There are dozens of sauna and spa concepts in Leeds. Almost all of them are indoor. The economics are better — climate-controlled, year-round, simpler to operate, predictable footfall.
We chose outdoor anyway. Here is why.
The first reason is sensory. A sauna with no view, no breeze on the walk to the plunge, no rustle of leaves between rounds, is a different product. Indoor wellness asks you to manufacture the calm. Outdoor wellness gives it to you for free, on every visit, from the trees and the sky.

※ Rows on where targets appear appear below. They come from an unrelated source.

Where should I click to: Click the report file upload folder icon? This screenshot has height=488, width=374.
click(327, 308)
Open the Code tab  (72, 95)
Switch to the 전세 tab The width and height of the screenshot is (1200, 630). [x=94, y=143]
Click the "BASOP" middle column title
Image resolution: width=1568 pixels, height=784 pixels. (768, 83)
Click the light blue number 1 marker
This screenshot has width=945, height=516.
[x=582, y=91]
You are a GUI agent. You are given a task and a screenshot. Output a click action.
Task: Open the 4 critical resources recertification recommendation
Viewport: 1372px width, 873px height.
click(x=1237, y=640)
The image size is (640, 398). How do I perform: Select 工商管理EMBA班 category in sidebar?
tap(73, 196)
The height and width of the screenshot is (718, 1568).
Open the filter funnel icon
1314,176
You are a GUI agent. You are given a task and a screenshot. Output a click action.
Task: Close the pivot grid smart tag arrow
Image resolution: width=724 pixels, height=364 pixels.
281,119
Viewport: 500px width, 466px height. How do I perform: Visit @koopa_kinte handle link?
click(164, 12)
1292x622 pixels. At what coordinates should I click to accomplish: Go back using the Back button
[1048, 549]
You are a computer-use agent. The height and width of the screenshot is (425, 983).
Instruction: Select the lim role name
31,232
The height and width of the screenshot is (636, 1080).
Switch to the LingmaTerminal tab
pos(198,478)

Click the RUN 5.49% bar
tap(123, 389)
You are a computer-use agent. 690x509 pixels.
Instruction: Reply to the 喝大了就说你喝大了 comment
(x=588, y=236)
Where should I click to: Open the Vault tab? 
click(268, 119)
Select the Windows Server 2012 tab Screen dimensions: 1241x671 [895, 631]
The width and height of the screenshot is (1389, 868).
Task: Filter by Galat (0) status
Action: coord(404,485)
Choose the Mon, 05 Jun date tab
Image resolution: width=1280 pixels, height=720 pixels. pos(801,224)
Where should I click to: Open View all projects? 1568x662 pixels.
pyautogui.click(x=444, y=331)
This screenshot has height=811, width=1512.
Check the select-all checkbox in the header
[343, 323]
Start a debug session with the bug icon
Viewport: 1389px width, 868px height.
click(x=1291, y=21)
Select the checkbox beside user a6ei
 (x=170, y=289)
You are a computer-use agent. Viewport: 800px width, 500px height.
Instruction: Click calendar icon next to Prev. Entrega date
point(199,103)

The second reason is contrast. The whole practice rests on the body's response to extremes — and the most striking extreme is not 90°C versus 4°C. It is 90°C versus the cool English air, standing barefoot on a tiled floor in November, looking up at sycamores. The transition between sauna and plunge, walked outdoors, is the transition that does the work.
The third reason is the kind of place we wanted to spend our own evenings. We have all worked in indoor venues. None of them ever felt restorative the way ten minutes in a garden does. We wanted to build something we'd queue for ourselves. (We don't queue, of course — see the Power of Three.)
The outdoor decision has trade-offs. Winter mornings are colder for staff. The floor needs daily attention. Some weeks the planting takes more hours than the saunas do.
We took those trade-offs because the alternative — a beautiful concrete box with mood lighting — would have been a worse experience. The trees are the product. The sky is the product. The walk between cabins, in the open air, is the product.
An indoor spa is a service. An outdoor one is a place.